#### Yapılacak İş:
Danıştay kararının "İSTEMLERİN KONUSU : …Bölge" ifadesinden başlayıp "incelenerek bozulması istenilmektedir." ifadesi de dâhil olmak üzere bu ifadeye kadar uzanan bölümünü, "bozulması" yerine "kaldırılması" getirerek yeniden yazınız.
─── Verilen Metin ───
Danıştay Kararı 10. Daire 2020/375 E. 2020/4450 K. 03.11.2020 T.

Danıştay 10. Daire Başkanlığı         2020/375 E.  ,  2020/4450 K.
T.C.
D A N I Ş T A Y
ONUNCU DAİRE
Esas No : 2020/375
Karar No : 2020/4450

TEMYİZ EDEN (DAVACI) : …
VEKİLİ : Av. …

TEMYİZ EDENLER (DAVALILAR): 1- … Bakanlığı
VEKİLİ : 1. Hukuk Müşaviri Yrd. V. …
2- … Valiliği
VEKİLİ : Av. …

İSTEMLERİN KONUSU : …Bölge İdare Mahkemesi … İdare Dava Dairesinin … tarih ve E:…, K:… sayılı kararının taraflarca aleyhlerine olan kısımlarının temyizen incelenerek bozulması istenilmektedir.

YARGILAMA SÜRECİ :
Dava konusu istem: Davacı tarafından, İstanbul ili, Beşiktaş ilçesinde bulunan … isimli gece kulübünde 01/01/2017 tarihinde meydana gelen silahlı saldırıda yaralanmaktan son anda kurtulduğu ancak olay sonrasında stres bozukluğu nedeniyle psikolojik olarak etkilendiği, terör eylemine bağlı oluşan manevi zararının kusursuz sorumluluk ilkesi uyarınca davalı idarelerce tazmin edilmesi gerektiği ileri sürülerek, manevi zararına karşılık olarak 371.000,00 TL tazminatın olay tarihinden itibaren işletilecek yasal faiziyle birlikte tazminine karar verilmesi istenilmiştir.
─── Kaynak Alıntısı ───
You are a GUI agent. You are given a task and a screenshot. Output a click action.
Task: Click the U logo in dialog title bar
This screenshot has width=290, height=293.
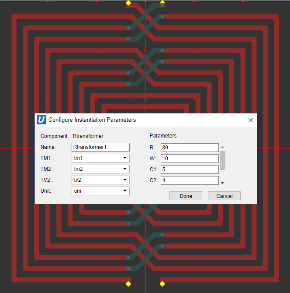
───
#### Alıştırma Çıktısı:
İSTEMLERİN KONUSU : …Bölge İdare Mahkemesi … İdare Dava Dairesinin … tarih ve E:…, K:… sayılı kararının taraflarca aleyhlerine olan kısımlarının temyizen incelenerek kaldırılması istenilmektedir.